Data records

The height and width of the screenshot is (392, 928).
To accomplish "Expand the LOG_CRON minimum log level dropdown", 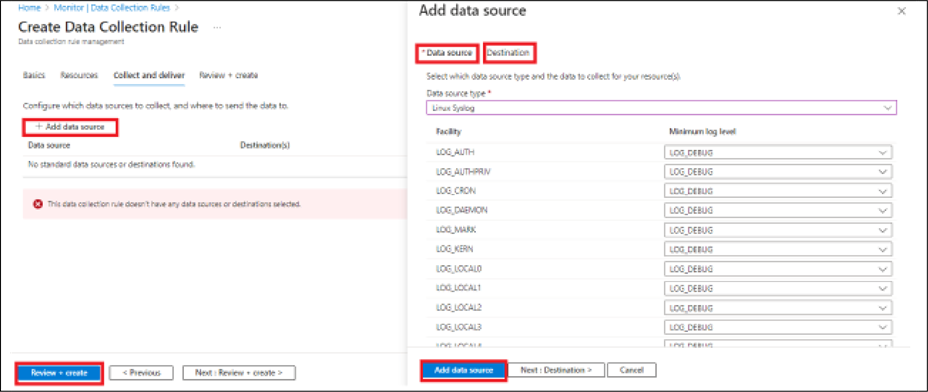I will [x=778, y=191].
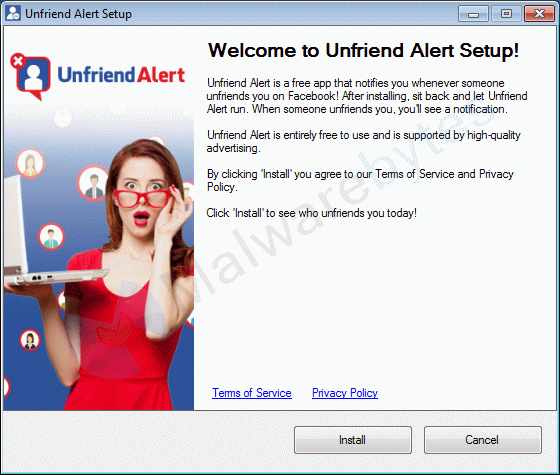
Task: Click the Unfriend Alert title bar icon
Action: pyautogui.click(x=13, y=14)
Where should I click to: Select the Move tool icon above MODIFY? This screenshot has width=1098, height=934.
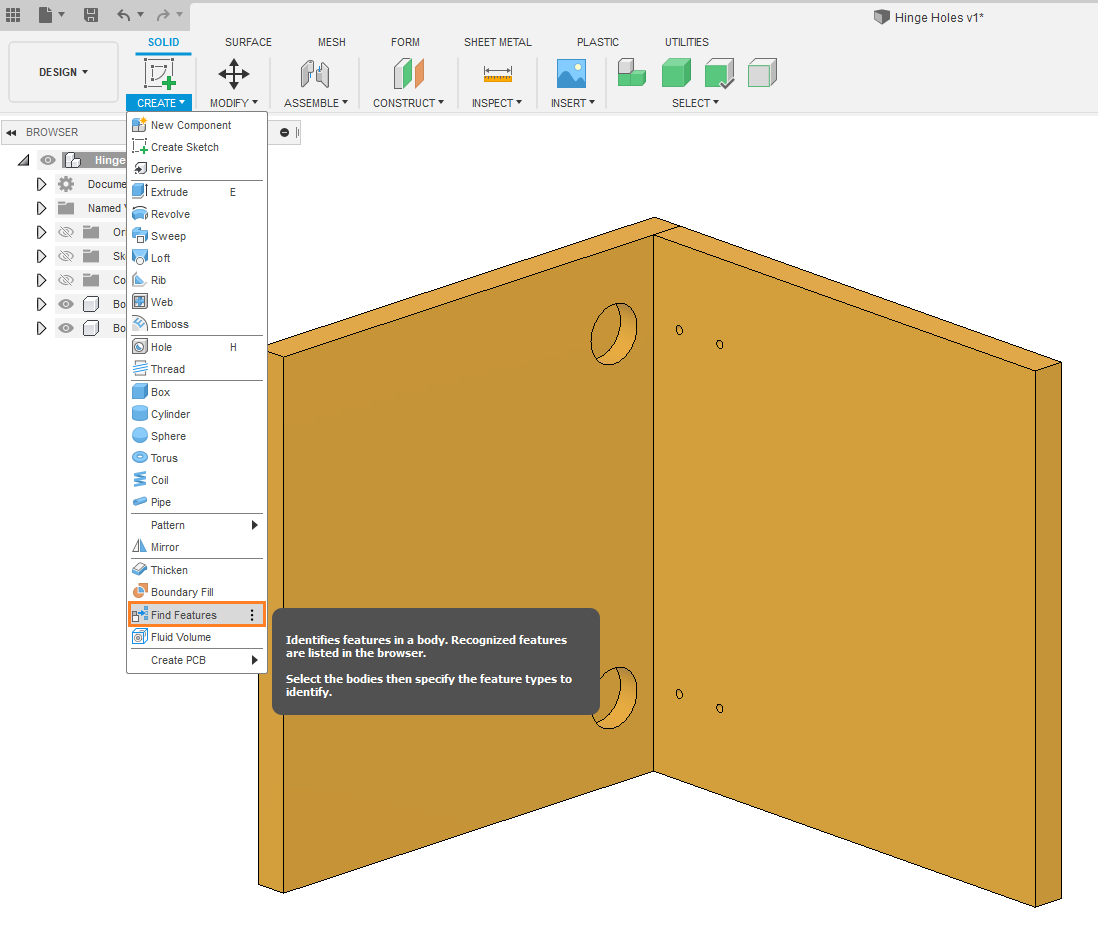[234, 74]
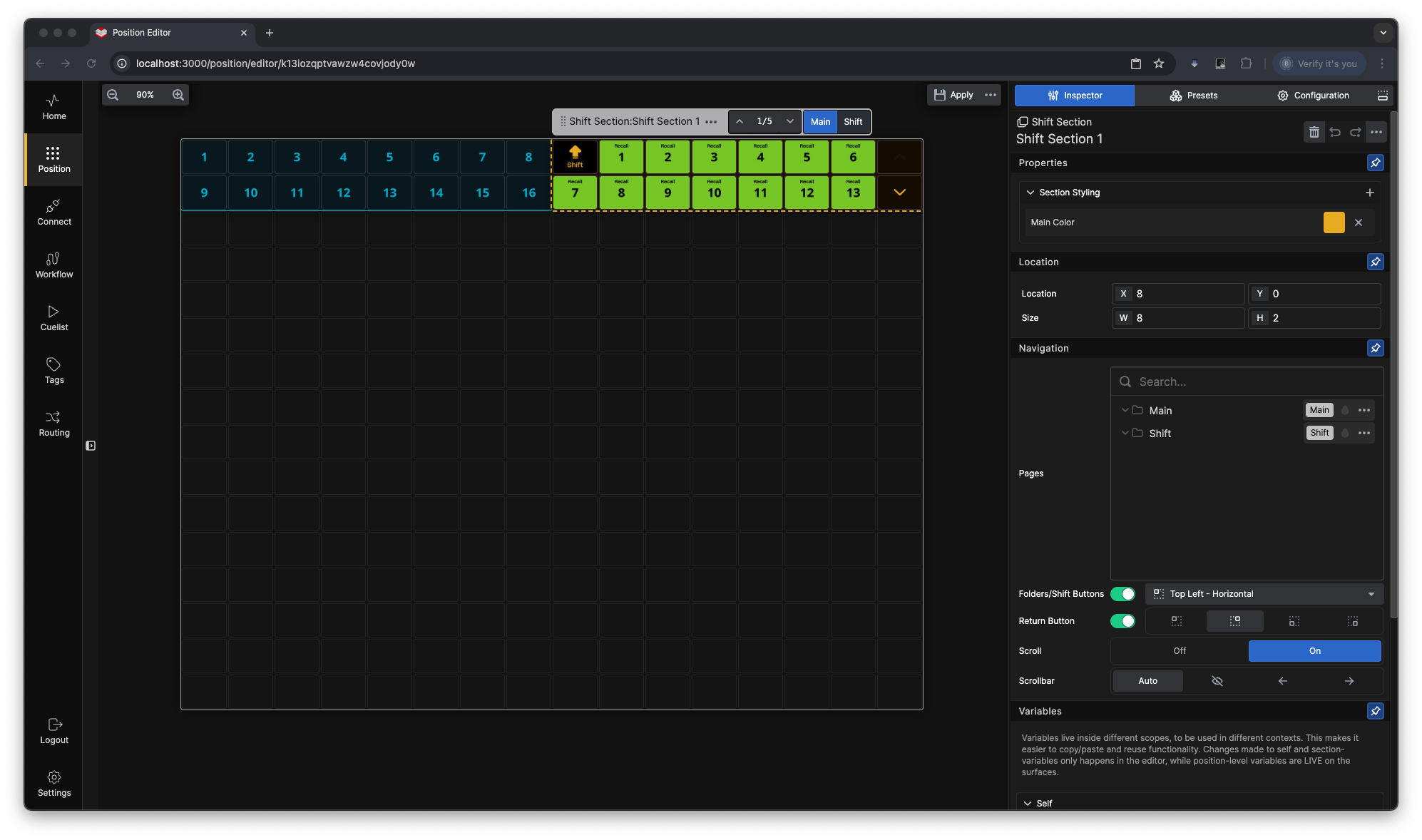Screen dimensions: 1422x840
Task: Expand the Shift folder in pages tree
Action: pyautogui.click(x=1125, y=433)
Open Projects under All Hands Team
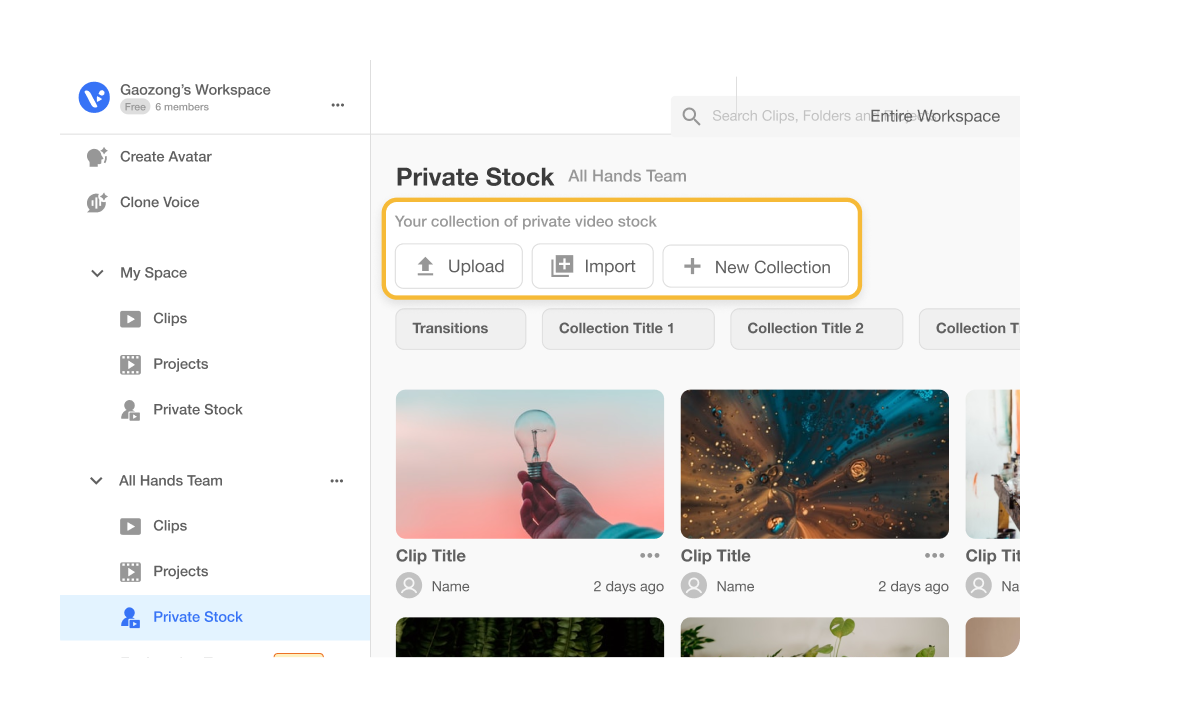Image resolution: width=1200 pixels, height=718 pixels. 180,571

Task instructions
Restate verbatim the lines that begin at the one holding "Where should I" and end at the last line of the material. Exclude pictures.

Answer for the task
Where should I click to: Select the Move tool icon above MODIFY? This screenshot has width=1098, height=934.
[234, 74]
Screen dimensions: 1422x840
Task: Expand the Shift folder in pages tree
Action: pyautogui.click(x=1125, y=433)
Open Projects under All Hands Team
Image resolution: width=1200 pixels, height=718 pixels. 180,571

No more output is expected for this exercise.